What would Ariosto be without his women? Angelica, Ginevra, the entangling Gabrina… who cares about Orlando! Everyone knows that women are the true main characters in Orlando Furioso’s story. And these heroines are what the visitors look for when they come to Teglio.
And yet what most of them do not know is, that women also played a leading role in the history of the mansion where we are now. My family’s women, the Besta ladies.
You will hear the tales of four women, Ippolita, Agnese, Anna and myself, Alba. We lived through more than a century, during glorious  and terrific time: the Renaissance and the spreading of Protestan Reformation, between dreams of knights and ladies and bloody wars, philosophy and politics. Here, for a short while, two religions shared the same churches and a peaceful coexistence of faiths had seemed possible.
You will meet them in my mansion, in the very heart of the Alps, on the border between two countries, where different cultures and different religions met many times in the past, treasured these stories and many others told by other cultured, brave, special women. These stories are still relevant today and deserve to be told. You can bring them to life inside my house, Palazzo Besta, during the exhibition that other women are organizing for the European Heritage Days 2018.

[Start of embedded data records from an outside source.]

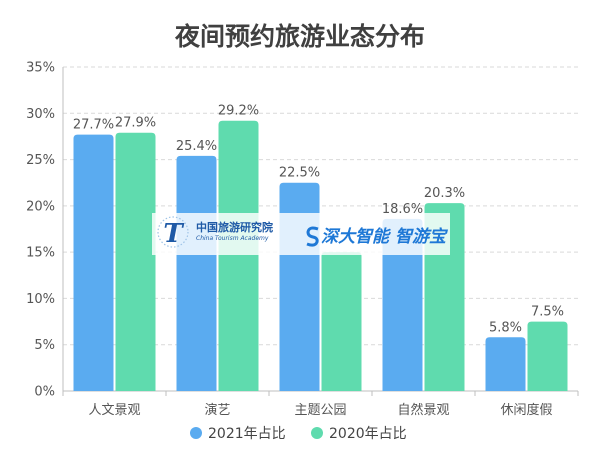  Describe the element at coordinates (548, 312) in the screenshot. I see `data-label: 7.5%` at that location.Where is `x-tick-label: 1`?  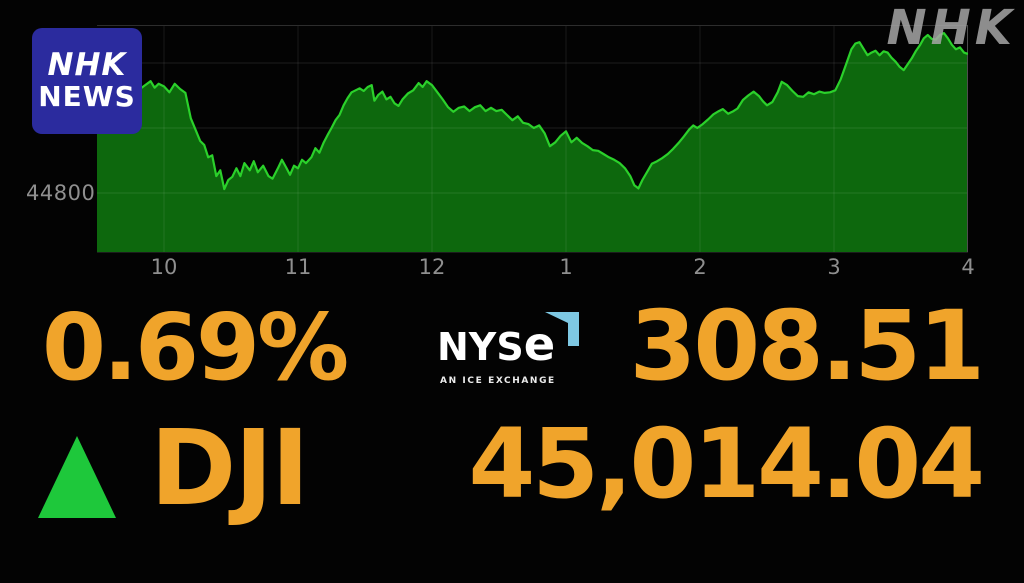 x-tick-label: 1 is located at coordinates (566, 267).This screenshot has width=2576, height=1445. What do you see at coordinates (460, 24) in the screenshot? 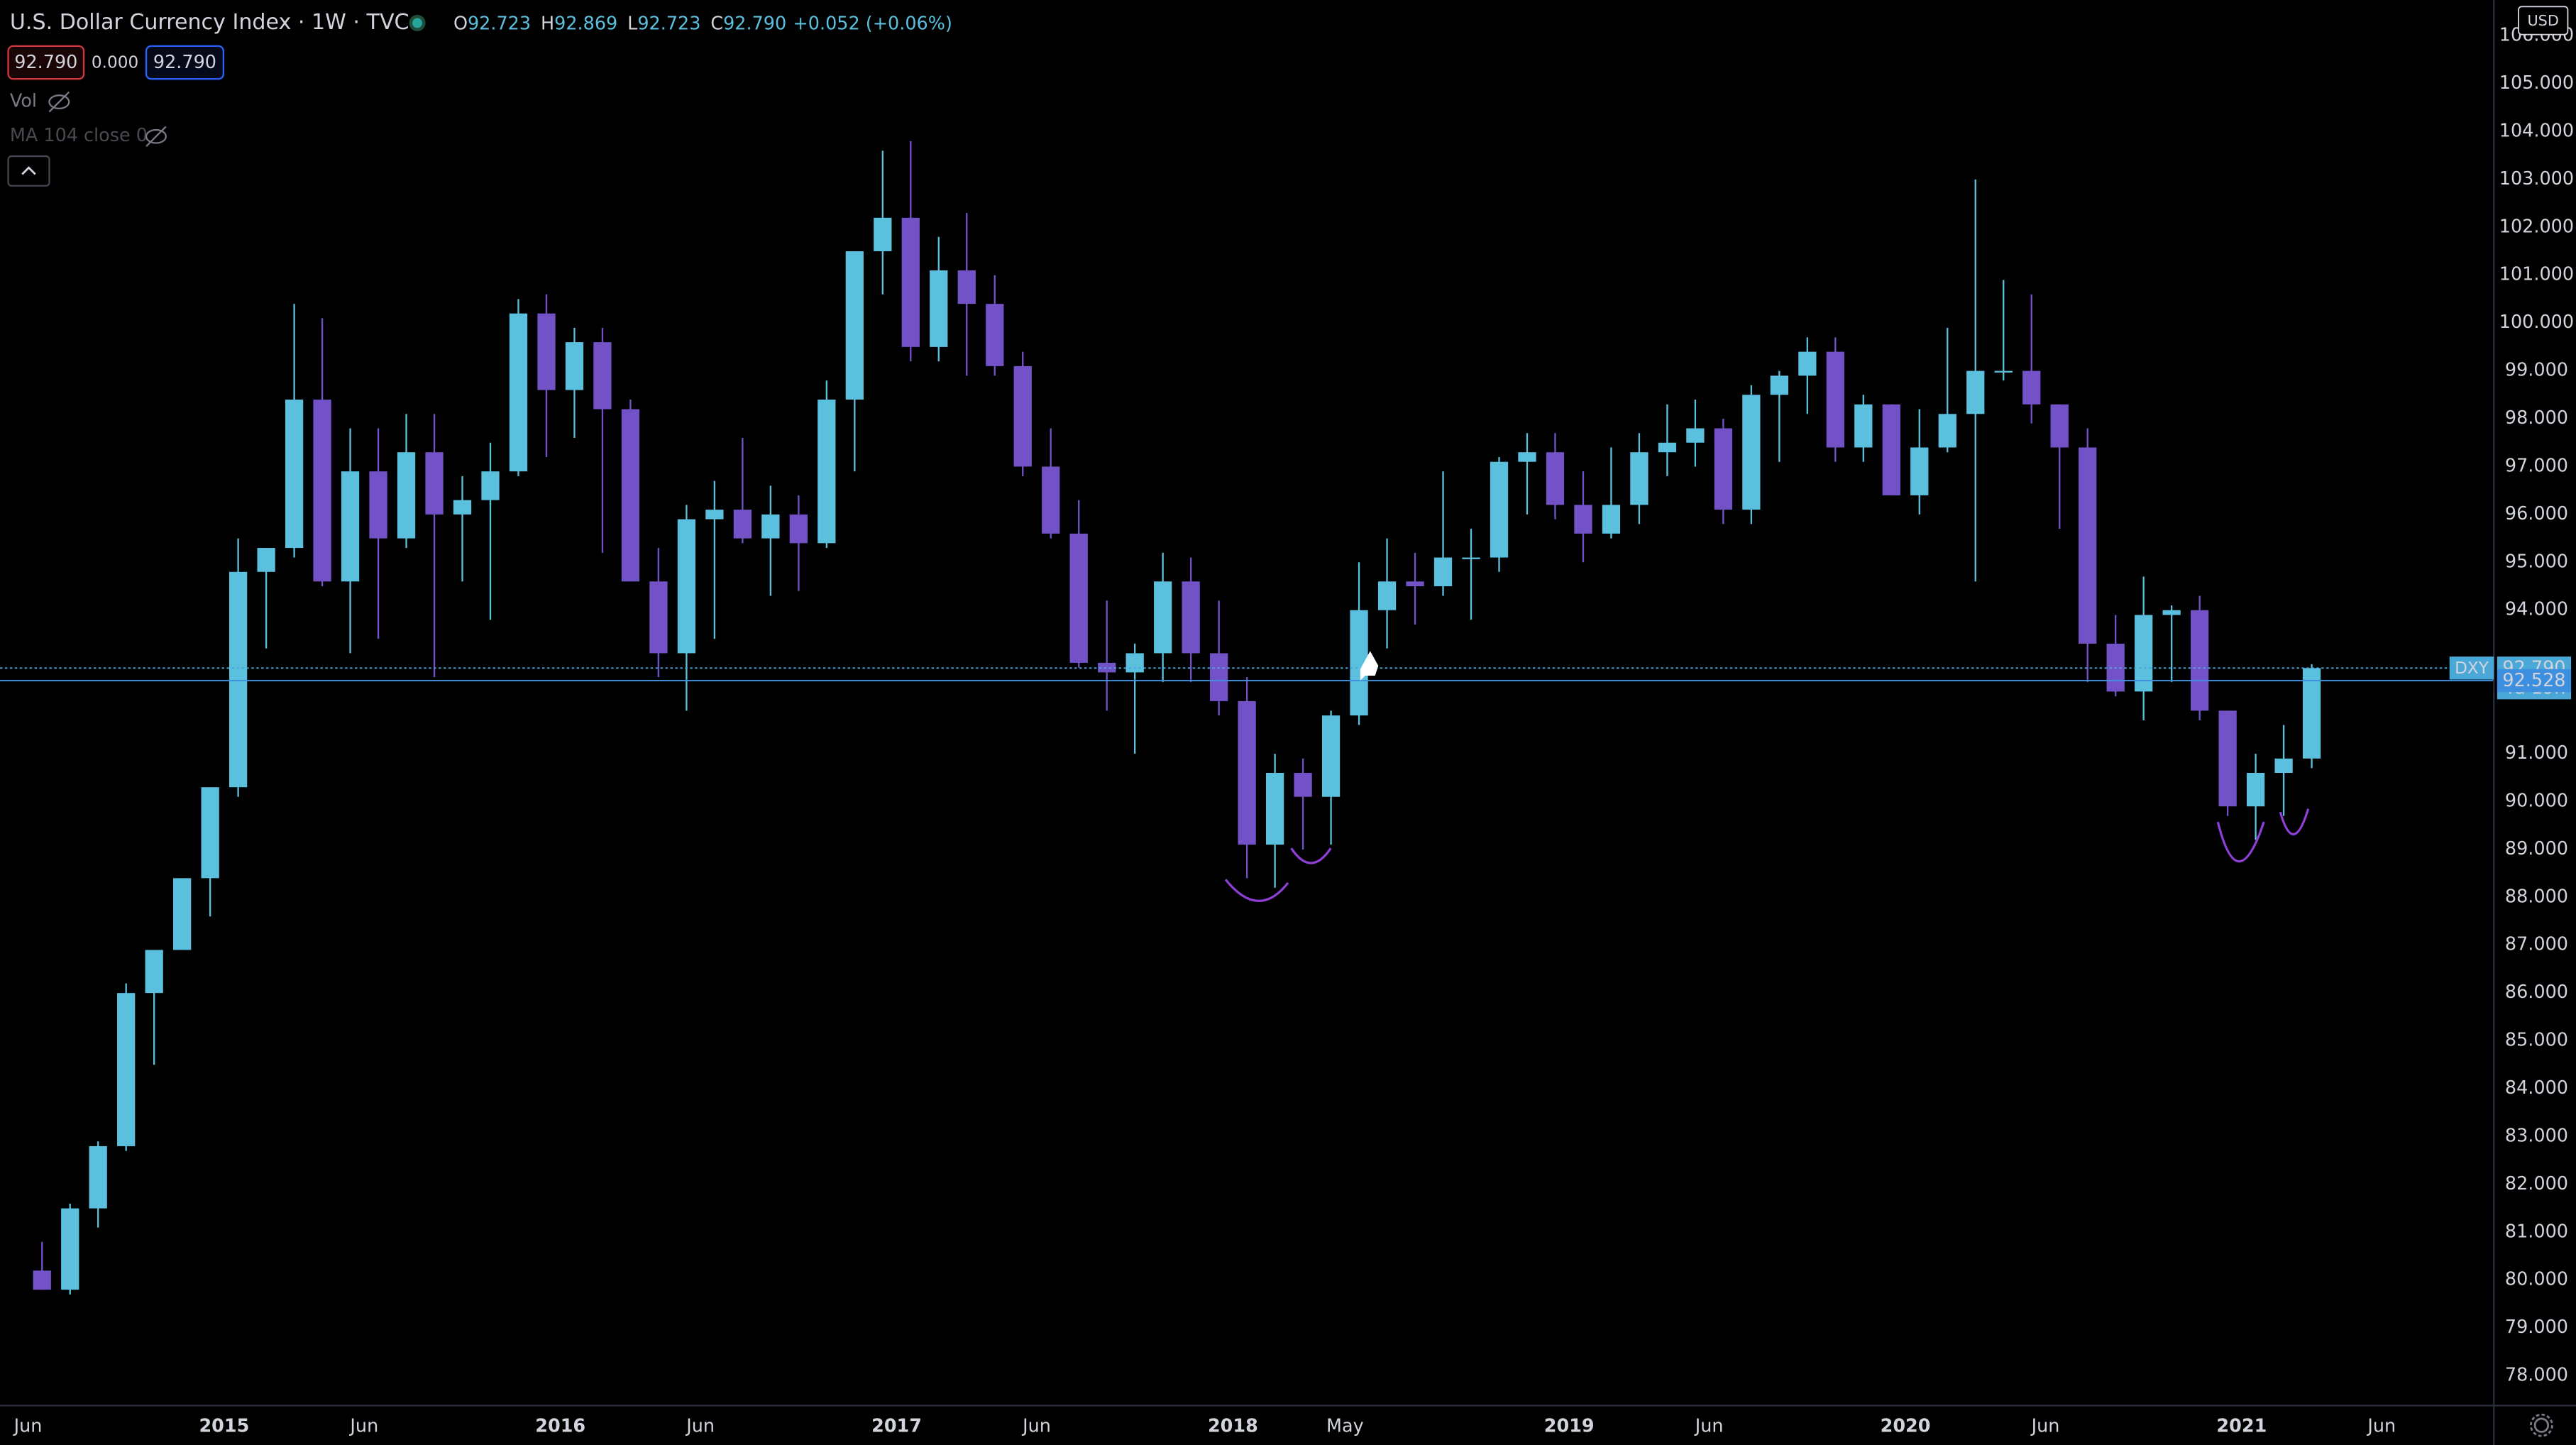
I see `ohlc-label: O` at bounding box center [460, 24].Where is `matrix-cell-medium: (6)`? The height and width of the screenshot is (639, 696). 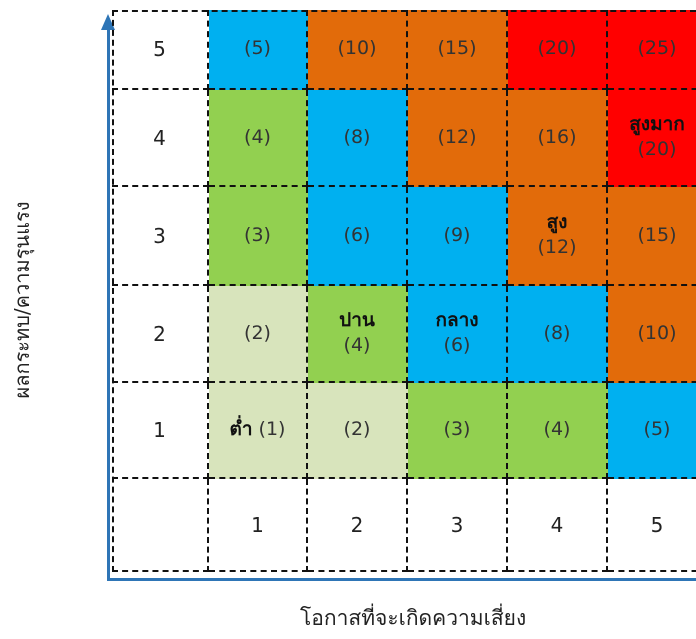
matrix-cell-medium: (6) is located at coordinates (358, 236).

(contact details: Flora Berizzi - flora.berizzi@beniculturali.it)

European Dimension

We tell the stories of four women, who lived during the Renaissance in a small village in the very north of Italy, in the heart of the Alps. This region, that now appears as squashed between mountains, far from crowded cities, at those times bore the burden of being the main cross-land between the north and the south of Europe. It saw armies passing, it gave shelter to intellectuals escaping from Inquisition or willing to stay away for a while, it listened to Protestant sermons and it made peaceful coexistence of faiths possible, and then fought again for religion. For us, history one could meet here has a true European Dimension. Here some crucial events for European history happened in the past, and here one could still be part of a shared common history. The cultural inheritance and the story it tells clearly show their links to a common past and lead the way to build a common future. Moreover these stories are told by women, testifying that a different and unusual gaze on history is still possible.